Stephanie Gates

headshot of Stephanie Gates


Assistant Professor

Biochemistry - CAFNR

Research at a glance

Area(s) of Expertise

Research Summary

Protein Quality Control (PQC) is important for cellular function and implicated in human diseases, including cancer and neurodegeneration. PQC pathways include molecular chaperones that regulate protein folding and the Ubiquitin Proteasome System (UPS), which targets proteins for degradation. My group will study the chaperones involved in the pro-degradation pathway that directly target proteins to the proteasome. We will characterize these interactions using biochemical assays, single molecule FRET and cryo-electron microscopy. This work will provide insight into how chaperones and proteasomes interact in human disease, therefore identifying protein-protein interactions to target therapeutically.

Protein Quality Control (PQC) pathways include molecular chaperones that regulate protein folding and the substrate degradation by the Ubiquitin Proteasome System (UPS). In cancer, uncontrolled protein expression increases cellular dependence on PQC pathways, which protect, refold, or degrade misfolded proteins to promote cancer tumorigenesis. Conversely, a hallmark of neurodegeneration is the failure of PQC pathways to clear toxic proteins, including α-synuclein (Parkinson’s disease), Aβ and tau (Alzheimer’s disease). PQC pathways have a significant impact on human health, however fundamental aspects of these pathways are still not understood. My research group uses structural (cryo-EM), biophysical (smFRET), and biochemical approaches to determine how chaperones and the proteasome intersect and influence PQC.

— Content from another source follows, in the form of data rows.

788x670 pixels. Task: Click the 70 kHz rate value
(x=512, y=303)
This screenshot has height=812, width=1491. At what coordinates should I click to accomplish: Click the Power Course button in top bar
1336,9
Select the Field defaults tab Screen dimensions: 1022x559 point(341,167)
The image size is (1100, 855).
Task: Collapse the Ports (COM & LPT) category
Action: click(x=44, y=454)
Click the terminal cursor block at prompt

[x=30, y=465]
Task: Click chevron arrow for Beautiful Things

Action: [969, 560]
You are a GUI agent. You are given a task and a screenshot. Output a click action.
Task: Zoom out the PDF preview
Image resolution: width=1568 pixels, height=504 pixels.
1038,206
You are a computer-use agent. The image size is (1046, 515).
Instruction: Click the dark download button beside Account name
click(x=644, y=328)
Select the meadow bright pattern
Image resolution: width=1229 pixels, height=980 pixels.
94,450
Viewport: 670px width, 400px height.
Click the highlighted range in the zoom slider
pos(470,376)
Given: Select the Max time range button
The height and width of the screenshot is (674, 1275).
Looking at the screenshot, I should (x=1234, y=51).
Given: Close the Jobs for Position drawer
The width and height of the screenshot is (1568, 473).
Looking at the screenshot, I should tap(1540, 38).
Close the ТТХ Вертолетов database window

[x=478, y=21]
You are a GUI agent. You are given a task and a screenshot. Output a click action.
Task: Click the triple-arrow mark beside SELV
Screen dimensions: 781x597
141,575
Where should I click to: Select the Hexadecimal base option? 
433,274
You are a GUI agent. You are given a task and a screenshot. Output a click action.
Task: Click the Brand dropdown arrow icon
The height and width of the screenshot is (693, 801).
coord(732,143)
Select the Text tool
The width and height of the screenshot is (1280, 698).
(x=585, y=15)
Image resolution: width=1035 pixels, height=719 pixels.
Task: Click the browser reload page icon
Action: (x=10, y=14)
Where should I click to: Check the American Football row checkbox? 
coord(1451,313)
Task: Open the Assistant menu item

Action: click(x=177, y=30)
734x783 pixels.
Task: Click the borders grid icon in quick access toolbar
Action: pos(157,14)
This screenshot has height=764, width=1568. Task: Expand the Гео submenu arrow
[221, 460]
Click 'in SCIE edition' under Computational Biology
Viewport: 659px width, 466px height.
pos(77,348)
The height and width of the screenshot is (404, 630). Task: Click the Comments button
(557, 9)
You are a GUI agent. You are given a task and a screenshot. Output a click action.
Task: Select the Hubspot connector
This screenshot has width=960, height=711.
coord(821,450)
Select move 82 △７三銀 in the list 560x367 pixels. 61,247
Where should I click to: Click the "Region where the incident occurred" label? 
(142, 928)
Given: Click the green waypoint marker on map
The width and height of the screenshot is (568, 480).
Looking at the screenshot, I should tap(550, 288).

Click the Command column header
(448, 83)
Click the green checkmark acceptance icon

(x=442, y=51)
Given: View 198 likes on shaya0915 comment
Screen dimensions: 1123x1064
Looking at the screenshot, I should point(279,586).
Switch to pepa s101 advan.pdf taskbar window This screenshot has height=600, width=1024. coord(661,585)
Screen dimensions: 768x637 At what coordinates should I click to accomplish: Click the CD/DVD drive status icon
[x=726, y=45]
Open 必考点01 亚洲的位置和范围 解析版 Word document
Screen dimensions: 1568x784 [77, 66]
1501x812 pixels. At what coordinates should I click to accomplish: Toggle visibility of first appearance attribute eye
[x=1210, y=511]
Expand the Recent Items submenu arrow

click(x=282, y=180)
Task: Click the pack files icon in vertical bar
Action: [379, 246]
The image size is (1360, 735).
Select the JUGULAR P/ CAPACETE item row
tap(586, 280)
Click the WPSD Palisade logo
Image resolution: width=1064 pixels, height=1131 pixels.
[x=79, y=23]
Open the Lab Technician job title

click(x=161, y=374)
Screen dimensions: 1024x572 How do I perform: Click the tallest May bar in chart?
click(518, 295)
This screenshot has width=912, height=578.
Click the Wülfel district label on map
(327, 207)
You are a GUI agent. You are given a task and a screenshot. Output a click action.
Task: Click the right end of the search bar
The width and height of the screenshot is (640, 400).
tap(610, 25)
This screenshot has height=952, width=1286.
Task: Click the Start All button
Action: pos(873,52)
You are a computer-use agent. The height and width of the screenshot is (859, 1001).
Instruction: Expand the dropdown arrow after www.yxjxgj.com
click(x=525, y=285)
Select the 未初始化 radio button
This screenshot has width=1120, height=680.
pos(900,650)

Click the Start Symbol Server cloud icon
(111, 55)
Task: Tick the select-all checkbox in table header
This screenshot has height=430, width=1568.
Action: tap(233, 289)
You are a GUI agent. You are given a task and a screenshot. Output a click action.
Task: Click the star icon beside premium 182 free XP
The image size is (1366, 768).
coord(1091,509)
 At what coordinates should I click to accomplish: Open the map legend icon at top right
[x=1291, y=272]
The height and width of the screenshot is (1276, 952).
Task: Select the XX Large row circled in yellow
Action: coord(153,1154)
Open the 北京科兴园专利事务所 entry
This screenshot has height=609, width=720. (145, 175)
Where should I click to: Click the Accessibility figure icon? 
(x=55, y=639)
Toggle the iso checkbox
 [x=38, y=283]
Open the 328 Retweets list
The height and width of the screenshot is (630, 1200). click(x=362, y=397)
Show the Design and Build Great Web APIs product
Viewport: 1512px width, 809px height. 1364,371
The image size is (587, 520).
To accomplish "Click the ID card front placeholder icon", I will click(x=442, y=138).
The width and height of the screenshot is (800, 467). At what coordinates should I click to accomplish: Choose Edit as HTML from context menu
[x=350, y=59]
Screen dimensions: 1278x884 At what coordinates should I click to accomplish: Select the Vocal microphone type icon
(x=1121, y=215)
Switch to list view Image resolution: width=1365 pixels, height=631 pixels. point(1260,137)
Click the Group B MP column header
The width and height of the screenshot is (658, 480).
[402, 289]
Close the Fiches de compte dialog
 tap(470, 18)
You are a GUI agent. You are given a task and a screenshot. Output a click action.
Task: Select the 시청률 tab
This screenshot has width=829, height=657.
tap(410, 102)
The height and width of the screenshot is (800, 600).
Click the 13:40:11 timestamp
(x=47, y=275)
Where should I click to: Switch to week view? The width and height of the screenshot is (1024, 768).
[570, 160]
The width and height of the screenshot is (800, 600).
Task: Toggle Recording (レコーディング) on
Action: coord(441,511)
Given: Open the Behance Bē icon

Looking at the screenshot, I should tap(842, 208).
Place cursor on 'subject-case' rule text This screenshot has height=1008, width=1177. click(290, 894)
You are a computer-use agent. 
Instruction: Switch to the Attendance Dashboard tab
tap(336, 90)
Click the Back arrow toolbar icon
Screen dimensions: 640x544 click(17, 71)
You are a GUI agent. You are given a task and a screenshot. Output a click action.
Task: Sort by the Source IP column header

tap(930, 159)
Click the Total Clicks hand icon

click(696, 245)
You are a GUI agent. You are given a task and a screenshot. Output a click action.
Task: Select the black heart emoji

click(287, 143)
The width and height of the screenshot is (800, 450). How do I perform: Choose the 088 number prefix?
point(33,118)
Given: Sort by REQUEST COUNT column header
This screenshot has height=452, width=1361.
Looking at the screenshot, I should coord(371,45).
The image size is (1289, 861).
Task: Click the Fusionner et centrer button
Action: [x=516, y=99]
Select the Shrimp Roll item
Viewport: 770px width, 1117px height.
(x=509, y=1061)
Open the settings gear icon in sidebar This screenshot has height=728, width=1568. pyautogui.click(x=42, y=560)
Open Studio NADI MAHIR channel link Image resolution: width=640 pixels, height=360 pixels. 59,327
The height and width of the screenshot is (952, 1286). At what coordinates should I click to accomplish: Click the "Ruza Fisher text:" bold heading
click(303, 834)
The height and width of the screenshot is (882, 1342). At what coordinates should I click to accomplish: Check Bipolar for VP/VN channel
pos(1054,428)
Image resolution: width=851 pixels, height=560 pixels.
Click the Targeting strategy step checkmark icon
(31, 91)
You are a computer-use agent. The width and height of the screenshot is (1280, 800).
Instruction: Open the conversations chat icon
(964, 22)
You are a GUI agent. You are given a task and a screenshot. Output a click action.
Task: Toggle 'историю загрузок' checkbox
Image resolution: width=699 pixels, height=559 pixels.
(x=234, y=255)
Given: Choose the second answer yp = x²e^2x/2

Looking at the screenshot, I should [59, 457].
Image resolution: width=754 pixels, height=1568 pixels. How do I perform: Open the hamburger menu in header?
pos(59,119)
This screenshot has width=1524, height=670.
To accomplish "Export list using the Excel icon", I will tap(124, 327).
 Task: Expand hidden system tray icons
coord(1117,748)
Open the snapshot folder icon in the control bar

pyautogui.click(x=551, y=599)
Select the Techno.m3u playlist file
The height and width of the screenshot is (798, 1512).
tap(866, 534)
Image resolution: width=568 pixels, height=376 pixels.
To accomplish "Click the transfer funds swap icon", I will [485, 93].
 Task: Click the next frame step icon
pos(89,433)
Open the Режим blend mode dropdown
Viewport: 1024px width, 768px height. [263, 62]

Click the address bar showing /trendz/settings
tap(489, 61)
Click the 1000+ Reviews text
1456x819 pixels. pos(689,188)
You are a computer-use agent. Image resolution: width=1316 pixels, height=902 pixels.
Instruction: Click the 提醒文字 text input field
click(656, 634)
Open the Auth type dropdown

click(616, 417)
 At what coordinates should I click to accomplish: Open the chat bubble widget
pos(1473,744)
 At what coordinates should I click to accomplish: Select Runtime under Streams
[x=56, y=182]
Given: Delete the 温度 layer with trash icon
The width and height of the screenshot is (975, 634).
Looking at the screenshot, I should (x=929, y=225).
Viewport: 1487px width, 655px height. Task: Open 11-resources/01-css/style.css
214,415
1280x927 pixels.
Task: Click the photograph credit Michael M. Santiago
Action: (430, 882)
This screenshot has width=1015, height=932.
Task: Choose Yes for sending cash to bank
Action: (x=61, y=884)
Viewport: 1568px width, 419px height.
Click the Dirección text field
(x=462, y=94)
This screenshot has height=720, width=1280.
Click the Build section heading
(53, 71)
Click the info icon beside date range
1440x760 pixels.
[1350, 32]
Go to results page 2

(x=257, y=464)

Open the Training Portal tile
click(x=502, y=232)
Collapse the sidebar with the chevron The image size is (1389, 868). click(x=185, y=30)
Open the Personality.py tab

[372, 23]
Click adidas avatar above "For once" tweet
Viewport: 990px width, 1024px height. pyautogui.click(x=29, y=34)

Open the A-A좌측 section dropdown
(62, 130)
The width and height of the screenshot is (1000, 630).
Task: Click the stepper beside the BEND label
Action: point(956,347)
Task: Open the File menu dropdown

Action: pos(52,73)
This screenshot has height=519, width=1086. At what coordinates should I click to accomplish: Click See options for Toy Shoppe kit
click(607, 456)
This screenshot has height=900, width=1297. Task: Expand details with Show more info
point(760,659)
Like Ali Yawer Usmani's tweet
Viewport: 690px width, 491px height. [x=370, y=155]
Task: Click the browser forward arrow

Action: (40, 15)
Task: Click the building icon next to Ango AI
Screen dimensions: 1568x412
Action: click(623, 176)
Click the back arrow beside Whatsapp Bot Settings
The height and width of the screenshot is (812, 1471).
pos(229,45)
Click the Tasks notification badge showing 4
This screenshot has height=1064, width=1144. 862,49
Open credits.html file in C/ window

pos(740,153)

We will mechanistically determine how chaperones interact with the proteasome, how dynamic movements of chaperones affect proteasome function, and discover novel chaperones involved in this PQC pathway. This work will provide insight into how pro-folding and pro-degradation PQC pathways promote human health and are exploited in disease. The goal is to potentially identify novel therapeutic targets involved in these PQC pathways to treat cancer and neurodegeneration.